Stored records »
----------------

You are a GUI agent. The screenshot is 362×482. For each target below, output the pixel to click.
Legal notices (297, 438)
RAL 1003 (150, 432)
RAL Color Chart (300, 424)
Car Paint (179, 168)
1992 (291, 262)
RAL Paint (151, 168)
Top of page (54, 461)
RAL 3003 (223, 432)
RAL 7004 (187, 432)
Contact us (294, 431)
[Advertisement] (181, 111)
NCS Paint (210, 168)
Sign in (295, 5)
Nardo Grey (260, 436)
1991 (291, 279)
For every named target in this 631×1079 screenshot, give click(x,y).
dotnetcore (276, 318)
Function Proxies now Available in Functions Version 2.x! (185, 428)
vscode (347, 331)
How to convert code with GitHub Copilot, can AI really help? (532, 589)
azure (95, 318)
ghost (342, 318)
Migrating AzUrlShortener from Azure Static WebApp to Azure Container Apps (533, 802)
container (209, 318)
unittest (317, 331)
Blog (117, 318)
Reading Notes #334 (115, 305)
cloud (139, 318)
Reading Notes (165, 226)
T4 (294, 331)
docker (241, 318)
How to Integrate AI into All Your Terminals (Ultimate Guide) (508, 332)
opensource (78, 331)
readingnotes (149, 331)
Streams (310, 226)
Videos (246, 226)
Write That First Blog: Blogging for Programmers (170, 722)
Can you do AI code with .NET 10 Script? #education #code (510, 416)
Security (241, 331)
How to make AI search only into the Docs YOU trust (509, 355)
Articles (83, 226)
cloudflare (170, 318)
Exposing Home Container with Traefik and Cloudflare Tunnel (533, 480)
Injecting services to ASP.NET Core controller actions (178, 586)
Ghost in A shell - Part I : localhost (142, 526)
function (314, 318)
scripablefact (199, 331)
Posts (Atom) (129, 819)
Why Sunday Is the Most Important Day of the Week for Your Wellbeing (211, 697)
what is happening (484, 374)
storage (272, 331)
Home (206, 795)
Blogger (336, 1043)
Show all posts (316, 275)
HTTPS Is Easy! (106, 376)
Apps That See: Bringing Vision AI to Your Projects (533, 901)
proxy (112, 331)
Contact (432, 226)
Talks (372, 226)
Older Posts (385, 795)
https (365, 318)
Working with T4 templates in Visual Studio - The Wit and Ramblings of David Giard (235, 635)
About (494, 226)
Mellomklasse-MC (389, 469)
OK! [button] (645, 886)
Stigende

----------------

What is asked » Please put the part of the material that opens with the line containing "Posts (Atom) (129, 819)" and closes with the line containing "HTTPS Is Easy! (106, 376)" into a JSON list of strings, one string per line, leaving out blank lines.

Result of this task »
[
  "Posts (Atom) (129, 819)",
  "Why Sunday Is the Most Important Day of the Week for Your Wellbeing (211, 697)",
  "what is happening (484, 374)",
  "storage (272, 331)",
  "Home (206, 795)",
  "Blogger (336, 1043)",
  "Show all posts (316, 275)",
  "HTTPS Is Easy! (106, 376)"
]